### Work instructions
In the lathe cabinet thread below, translate the sentence "Nice job on the cabinet." into Spanish.
═════ Passage given ═════
# Lathe workbench/cabinet



## xmaddchillx (Mar 22, 2009)

this is what happens when you get bored. now i just need to start using the lathe! lol


----------



## keithlong (Mar 22, 2009)

Nice job on the cabinet. Or you could just pack it up and ship it to me, HAHAHA!!. Great looking job there.


----------



## xmaddchillx (Mar 22, 2009)

i'm really happy with the way it came out. got the top off of a dresser than was getting tossed at a house i was working at. debating on building doors for it tomorrow


----------



## markgum (Mar 22, 2009)

if this happens when your bored. what happens when you have nothing to do.. :biggrin:
Great work.


----------



## Glenn McCullough (Mar 22, 2009)

you must have pushed the easy button, I see the Office depot box it came in.


----------



## shadow man (Mar 22, 2009)

That looks good now that you re organized it will be hard to find anything HAHA


----------



## xmaddchillx (Mar 22, 2009)

ha the office depot box is full of blanks lol


----------



## TellicoTurning (Mar 22, 2009)
═════ Source data ═════
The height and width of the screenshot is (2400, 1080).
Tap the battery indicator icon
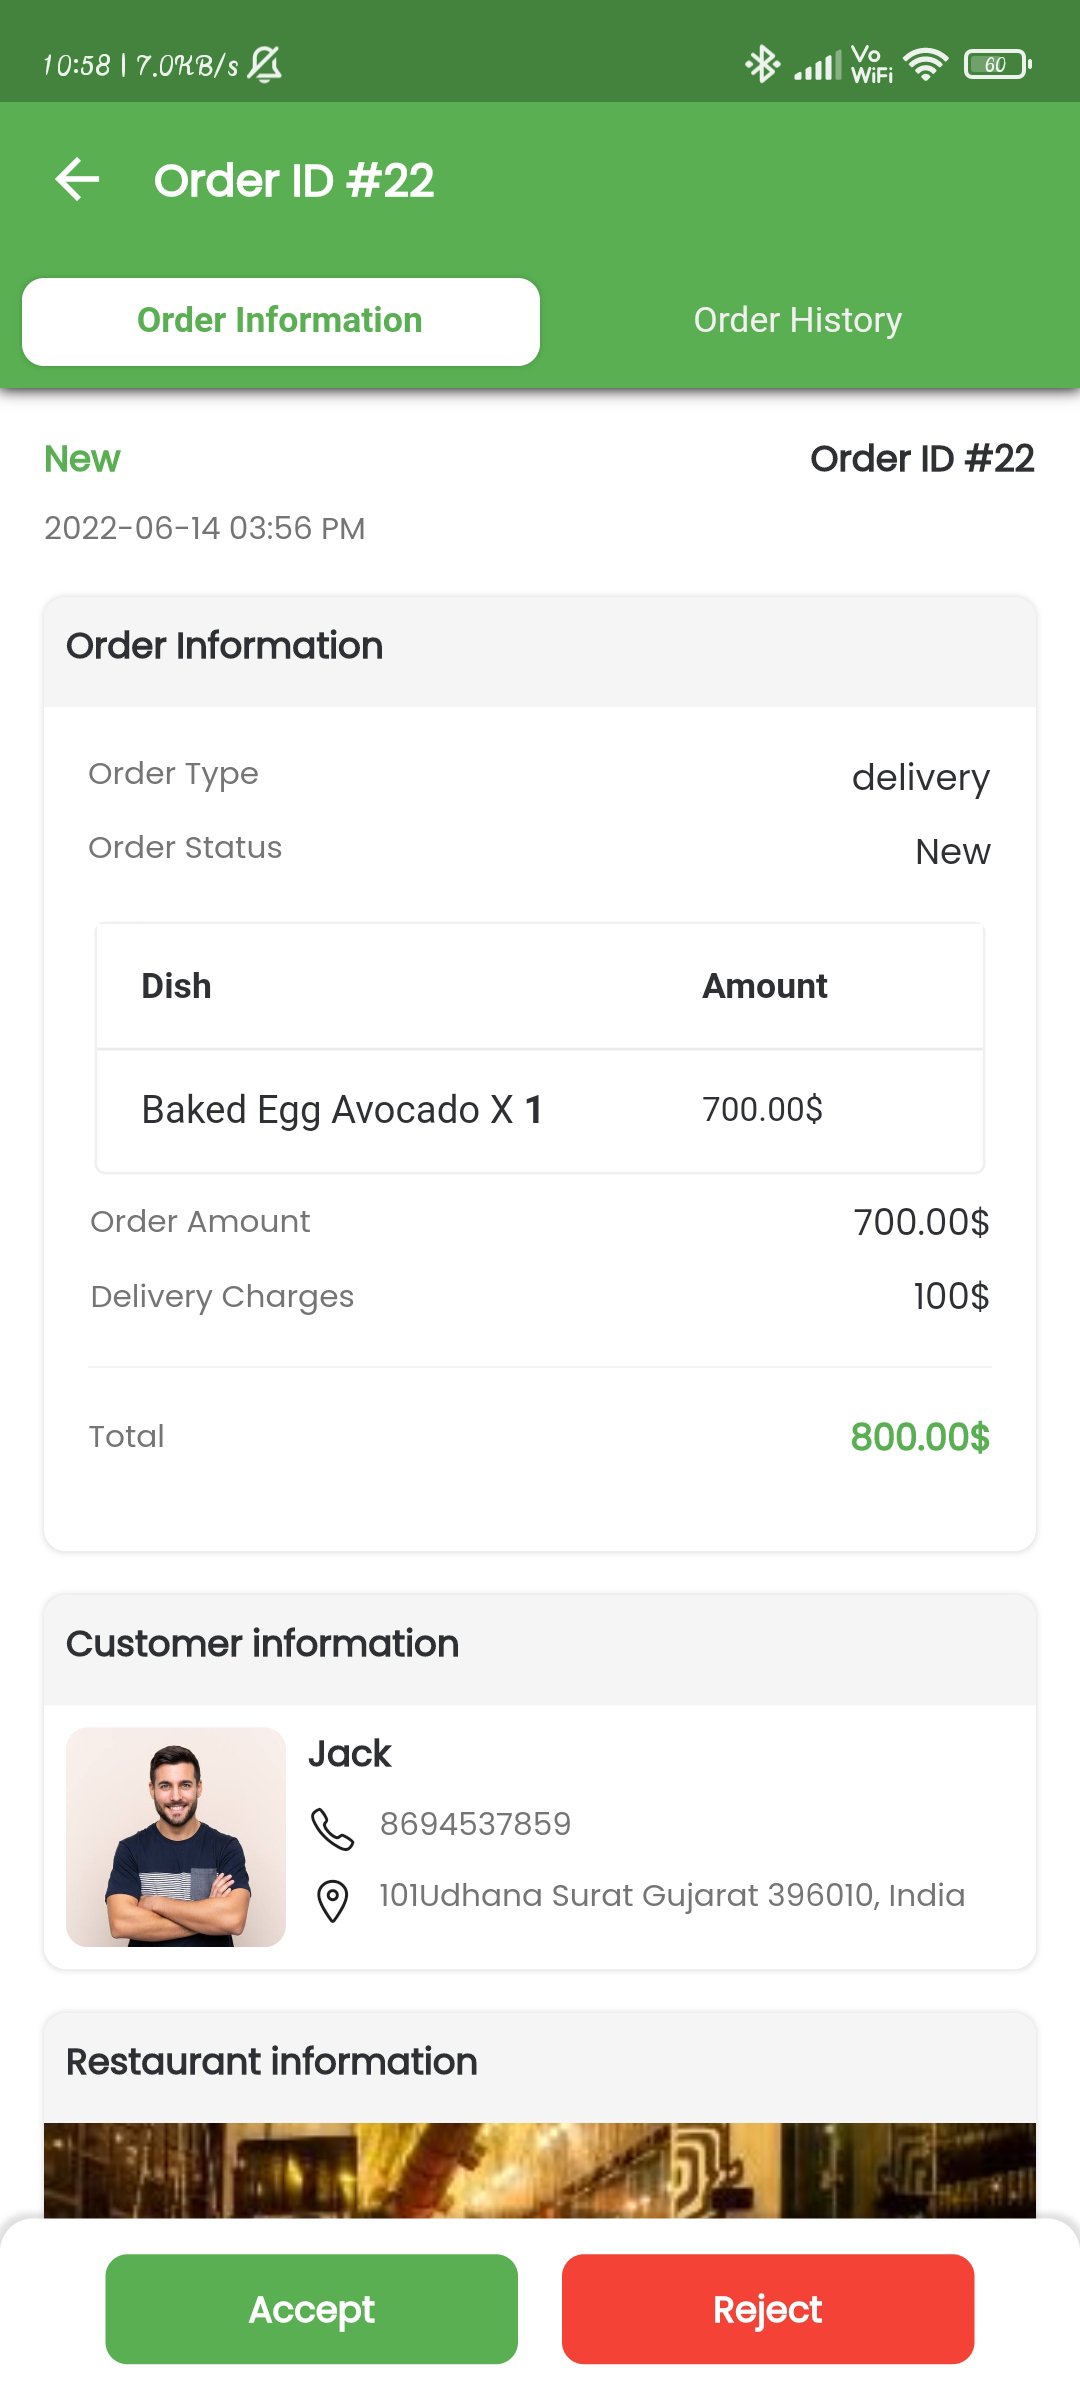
═════
### Written response
Buen trabajo con el mueble.